Excerpts from a dataset
++++++
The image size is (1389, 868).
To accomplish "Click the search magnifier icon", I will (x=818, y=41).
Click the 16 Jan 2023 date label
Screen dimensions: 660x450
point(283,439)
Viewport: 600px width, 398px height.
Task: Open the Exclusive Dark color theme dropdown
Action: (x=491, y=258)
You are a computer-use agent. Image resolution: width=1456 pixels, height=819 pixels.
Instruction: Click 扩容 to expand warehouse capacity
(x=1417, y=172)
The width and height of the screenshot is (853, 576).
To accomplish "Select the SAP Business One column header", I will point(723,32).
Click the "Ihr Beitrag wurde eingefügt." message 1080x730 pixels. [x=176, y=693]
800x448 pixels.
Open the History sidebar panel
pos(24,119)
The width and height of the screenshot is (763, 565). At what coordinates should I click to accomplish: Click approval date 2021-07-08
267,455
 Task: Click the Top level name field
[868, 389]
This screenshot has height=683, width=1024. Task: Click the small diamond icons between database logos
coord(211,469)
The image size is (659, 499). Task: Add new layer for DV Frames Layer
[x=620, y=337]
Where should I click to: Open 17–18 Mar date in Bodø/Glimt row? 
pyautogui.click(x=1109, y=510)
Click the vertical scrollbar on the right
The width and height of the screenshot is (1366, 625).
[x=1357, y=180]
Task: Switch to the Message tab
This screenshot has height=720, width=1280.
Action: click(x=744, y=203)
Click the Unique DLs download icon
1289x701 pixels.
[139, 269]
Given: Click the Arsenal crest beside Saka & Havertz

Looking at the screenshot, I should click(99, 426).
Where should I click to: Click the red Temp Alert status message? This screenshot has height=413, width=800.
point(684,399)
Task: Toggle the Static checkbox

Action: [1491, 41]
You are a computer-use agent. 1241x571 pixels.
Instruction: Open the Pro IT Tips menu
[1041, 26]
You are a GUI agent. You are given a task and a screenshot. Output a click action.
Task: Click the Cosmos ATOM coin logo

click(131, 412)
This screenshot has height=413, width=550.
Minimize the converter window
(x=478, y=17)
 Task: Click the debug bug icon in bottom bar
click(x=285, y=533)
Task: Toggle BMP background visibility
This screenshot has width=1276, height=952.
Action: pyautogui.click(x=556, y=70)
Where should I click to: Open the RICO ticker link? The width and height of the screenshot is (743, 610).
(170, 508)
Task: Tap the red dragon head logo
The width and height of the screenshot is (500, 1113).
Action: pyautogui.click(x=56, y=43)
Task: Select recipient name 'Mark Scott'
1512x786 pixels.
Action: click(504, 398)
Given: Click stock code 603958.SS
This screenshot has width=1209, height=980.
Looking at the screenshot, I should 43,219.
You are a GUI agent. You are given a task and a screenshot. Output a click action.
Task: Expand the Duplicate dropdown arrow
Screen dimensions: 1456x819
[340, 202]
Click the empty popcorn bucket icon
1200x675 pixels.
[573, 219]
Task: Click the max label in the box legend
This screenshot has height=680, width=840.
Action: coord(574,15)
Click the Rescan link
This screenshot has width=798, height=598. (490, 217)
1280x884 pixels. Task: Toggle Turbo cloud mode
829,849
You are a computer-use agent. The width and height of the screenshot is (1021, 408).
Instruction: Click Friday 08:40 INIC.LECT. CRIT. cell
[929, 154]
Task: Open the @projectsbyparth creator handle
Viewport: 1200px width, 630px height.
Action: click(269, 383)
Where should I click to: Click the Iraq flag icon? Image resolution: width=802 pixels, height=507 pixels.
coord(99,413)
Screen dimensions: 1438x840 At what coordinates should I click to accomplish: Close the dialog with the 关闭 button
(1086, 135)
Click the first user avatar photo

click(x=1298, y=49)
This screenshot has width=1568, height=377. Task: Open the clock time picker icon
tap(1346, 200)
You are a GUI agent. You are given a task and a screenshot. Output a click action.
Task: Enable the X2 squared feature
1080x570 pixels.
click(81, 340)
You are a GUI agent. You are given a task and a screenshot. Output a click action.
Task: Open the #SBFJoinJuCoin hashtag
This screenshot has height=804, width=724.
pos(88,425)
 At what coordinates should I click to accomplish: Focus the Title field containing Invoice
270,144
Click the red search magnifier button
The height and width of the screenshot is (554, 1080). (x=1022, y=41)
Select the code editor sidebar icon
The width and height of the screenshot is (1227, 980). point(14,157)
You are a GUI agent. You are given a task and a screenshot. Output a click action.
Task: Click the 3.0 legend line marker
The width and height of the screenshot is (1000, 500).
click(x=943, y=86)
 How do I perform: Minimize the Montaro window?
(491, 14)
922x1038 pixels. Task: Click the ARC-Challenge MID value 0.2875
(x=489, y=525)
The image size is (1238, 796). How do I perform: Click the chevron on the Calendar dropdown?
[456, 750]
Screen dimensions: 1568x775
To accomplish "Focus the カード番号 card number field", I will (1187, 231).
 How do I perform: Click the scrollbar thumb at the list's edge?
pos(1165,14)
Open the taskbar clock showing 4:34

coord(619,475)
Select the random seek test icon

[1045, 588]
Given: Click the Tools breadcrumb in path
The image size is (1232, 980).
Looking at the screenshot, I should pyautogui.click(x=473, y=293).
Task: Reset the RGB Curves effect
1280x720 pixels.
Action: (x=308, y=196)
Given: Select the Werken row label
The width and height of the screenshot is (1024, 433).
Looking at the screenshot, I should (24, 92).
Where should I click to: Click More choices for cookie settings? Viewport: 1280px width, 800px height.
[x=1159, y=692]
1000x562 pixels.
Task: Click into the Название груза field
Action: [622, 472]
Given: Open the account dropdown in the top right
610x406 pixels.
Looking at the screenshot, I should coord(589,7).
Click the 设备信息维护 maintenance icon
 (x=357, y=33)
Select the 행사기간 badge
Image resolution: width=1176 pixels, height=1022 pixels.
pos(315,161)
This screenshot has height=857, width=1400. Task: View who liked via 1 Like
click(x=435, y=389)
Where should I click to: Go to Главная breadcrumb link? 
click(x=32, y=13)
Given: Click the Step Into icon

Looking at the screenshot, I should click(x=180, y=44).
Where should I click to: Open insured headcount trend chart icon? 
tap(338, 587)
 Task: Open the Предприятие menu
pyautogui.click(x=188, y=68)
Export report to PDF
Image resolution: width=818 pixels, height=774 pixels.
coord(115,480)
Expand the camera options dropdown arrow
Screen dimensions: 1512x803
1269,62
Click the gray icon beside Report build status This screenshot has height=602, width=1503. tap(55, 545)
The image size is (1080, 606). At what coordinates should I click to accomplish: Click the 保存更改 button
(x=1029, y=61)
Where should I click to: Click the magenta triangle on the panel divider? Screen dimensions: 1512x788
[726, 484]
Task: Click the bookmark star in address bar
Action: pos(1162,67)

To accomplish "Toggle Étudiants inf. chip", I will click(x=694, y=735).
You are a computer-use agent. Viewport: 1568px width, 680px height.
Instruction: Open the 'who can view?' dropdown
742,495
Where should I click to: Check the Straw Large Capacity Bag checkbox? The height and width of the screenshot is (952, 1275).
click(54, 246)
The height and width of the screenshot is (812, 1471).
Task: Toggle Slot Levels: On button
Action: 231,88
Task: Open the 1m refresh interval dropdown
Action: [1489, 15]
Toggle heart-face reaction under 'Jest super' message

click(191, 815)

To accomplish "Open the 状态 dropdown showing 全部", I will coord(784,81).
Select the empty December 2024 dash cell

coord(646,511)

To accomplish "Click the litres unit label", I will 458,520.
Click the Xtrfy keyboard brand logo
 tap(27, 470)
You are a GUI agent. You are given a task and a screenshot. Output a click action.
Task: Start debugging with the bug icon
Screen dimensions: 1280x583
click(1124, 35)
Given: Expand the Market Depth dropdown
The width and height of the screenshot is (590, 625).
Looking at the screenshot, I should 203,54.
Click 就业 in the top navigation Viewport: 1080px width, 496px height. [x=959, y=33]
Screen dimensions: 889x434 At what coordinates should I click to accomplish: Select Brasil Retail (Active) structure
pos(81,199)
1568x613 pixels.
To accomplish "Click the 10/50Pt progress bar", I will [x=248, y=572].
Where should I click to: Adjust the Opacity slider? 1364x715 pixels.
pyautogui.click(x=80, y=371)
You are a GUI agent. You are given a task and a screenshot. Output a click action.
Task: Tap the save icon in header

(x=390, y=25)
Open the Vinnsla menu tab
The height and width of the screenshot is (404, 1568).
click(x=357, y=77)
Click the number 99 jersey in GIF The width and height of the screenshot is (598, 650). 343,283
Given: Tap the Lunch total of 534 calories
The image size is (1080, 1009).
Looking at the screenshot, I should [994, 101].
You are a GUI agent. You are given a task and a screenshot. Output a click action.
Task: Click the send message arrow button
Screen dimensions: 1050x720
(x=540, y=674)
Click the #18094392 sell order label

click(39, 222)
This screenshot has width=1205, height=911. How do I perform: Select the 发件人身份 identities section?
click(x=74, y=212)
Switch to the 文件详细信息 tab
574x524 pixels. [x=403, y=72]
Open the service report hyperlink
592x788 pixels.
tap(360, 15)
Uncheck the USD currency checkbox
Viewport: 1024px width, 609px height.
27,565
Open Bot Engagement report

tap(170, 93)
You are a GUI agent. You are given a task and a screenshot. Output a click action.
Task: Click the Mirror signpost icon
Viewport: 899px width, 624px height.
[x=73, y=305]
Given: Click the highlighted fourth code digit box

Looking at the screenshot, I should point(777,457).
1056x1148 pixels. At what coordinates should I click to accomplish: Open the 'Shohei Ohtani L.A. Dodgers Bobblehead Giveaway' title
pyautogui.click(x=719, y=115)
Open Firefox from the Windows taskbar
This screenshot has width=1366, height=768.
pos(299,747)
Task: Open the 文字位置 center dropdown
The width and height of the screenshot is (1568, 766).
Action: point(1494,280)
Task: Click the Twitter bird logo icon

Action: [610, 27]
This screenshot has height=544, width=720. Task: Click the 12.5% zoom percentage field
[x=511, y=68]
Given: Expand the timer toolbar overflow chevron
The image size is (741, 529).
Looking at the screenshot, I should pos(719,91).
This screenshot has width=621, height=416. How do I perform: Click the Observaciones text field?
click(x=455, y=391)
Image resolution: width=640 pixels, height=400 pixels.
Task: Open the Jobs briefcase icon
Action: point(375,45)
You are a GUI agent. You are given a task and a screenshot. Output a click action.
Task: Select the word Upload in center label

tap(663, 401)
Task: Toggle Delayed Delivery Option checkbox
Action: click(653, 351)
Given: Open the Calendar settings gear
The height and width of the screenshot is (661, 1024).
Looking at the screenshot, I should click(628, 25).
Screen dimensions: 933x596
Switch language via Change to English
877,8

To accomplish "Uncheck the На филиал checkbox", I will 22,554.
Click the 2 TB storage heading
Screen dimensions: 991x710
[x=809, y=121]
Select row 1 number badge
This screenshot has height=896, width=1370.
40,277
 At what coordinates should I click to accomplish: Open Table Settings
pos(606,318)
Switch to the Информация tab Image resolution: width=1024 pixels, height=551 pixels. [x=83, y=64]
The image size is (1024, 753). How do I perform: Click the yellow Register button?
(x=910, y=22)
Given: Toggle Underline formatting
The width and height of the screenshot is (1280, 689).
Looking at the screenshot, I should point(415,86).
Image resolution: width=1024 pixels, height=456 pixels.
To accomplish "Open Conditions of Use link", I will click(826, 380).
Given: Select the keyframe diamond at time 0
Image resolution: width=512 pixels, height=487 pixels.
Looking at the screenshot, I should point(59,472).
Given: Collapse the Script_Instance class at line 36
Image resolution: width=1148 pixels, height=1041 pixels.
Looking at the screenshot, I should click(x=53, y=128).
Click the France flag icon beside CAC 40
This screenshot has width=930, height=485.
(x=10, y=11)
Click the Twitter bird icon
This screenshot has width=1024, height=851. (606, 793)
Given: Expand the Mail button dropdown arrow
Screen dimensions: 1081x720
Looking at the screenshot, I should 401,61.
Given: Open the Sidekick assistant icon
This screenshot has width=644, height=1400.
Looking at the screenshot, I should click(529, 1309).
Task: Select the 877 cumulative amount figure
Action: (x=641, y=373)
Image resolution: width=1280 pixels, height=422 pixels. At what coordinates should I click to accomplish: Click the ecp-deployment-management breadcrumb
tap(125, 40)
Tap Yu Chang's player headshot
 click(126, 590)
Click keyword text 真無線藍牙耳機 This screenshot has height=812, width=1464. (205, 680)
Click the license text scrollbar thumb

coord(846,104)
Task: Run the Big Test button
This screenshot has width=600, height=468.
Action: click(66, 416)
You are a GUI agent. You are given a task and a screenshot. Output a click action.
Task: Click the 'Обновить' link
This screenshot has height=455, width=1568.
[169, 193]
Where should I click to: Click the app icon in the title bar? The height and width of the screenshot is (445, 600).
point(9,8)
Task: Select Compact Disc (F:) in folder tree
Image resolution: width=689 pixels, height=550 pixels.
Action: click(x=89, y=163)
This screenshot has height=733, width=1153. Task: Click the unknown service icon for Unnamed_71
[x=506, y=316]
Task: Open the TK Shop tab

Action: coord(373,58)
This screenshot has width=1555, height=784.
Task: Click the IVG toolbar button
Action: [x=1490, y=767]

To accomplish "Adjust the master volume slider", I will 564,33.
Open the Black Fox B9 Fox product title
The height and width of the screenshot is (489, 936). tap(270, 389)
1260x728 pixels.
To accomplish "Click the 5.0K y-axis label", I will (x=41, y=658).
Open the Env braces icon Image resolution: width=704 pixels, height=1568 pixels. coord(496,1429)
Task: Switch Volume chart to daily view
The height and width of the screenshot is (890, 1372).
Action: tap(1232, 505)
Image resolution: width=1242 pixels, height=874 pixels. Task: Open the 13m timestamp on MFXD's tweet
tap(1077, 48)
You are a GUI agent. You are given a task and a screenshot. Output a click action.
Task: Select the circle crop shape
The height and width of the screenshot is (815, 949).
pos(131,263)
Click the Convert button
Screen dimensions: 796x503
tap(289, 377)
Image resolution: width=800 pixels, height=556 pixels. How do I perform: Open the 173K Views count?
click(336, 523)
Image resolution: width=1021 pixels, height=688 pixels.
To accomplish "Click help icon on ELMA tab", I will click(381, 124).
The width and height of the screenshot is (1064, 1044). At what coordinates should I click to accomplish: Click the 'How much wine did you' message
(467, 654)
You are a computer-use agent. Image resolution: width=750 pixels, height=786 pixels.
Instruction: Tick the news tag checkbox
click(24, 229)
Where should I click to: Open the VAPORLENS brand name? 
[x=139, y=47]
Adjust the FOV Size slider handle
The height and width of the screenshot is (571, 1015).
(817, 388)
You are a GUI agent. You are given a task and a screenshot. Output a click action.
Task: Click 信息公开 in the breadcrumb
++++++
The task:
The line above containing "The height and width of the screenshot is (661, 1024).", the line containing "Switch to the Информация", and every line between them are to be transcribed exactly; no other line is wanted.

Output of the exercise:
The height and width of the screenshot is (661, 1024).
Looking at the screenshot, I should click(628, 25).
Screen dimensions: 933x596
Switch language via Change to English
877,8

To accomplish "Uncheck the На филиал checkbox", I will 22,554.
Click the 2 TB storage heading
Screen dimensions: 991x710
[x=809, y=121]
Select row 1 number badge
This screenshot has height=896, width=1370.
40,277
 At what coordinates should I click to accomplish: Open Table Settings
pos(606,318)
Switch to the Информация tab Image resolution: width=1024 pixels, height=551 pixels. [x=83, y=64]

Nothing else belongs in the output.